» **PASSAGE SHOWN**
- - -

The long awaited DVD that I’ve been chirping about for so long is now truthfully, 90% to completion. The stamps for the cover are being picked up tomorrow, the DVD is being duplicated, the inside jacket is being printed, if not already done, all the supplies are ready to roll and all it takes now is a good day to put it all together. Life is good when the finish line is in sight.
Who would have thought that my timeline from 1 month turned into 6. I thought I’d be done before Christmas so I could give them out as gifts! Then again, I wasn’t exactly loosing sleep each night trying to complete it. I’ll be honest, a large part of what took so long was my procrastination, but taking that further, it was my insecurity. I mean, c’mon, who likes to hear their own voice being recorded. “You mean I sound like that? ew, gross.” I couldn’t stand hearing myself say “stretch you right arm up towards the sky and take 3 deep breathes” over and over again from all the retakes because I either said the left arm instead of the right, or I coughed, or I didn’t like my adolescent, bordering young adult voice.
It’s also hard to look back at a video recording of some of my poses because in my head, it could always be better. I would change that pose for that one, or I would have stretched that muscle further in that direction and so forth and so forth. “Should I videotape it all over again? Will anyone notice that mistake? I think its good, its good enough, right?”
So you can probably see why I might have taken a lot longer time creating this DVD. 1) I’m a perfectionist and nothing is ever good enough, and so to escape the inevitable paradox trying to be perfect but unable to be instead of confronting it, 2) I procrastinate by going to a yoga class, followed by lunch with a friend, go have a coffee while browsing my desktop to look for nothing and then take a well deserved nap.

- - -

Copy the DVD post from "Who would have" to "young adult voice.", renaming "retakes" as "do-overs" throughout. The material after this point is not needed.

» **DATA SHOWN**
- - -

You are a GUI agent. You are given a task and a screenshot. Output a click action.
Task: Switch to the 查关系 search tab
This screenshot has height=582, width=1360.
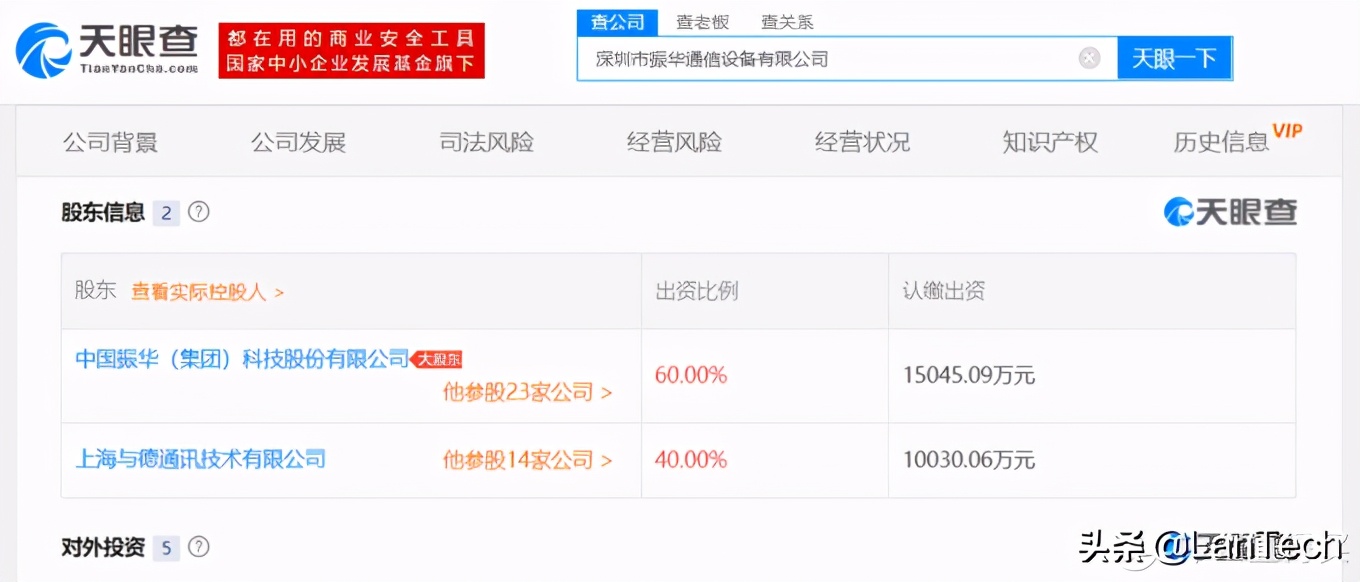pyautogui.click(x=786, y=22)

- - -

» **COMPLETED TASK**
Who would have thought that my timeline from 1 month turned into 6. I thought I’d be done before Christmas so I could give them out as gifts! Then again, I wasn’t exactly loosing sleep each night trying to complete it. I’ll be honest, a large part of what took so long was my procrastination, but taking that further, it was my insecurity. I mean, c’mon, who likes to hear their own voice being recorded. “You mean I sound like that? ew, gross.” I couldn’t stand hearing myself say “stretch you right arm up towards the sky and take 3 deep breathes” over and over again from all the do-overs because I either said the left arm instead of the right, or I coughed, or I didn’t like my adolescent, bordering young adult voice.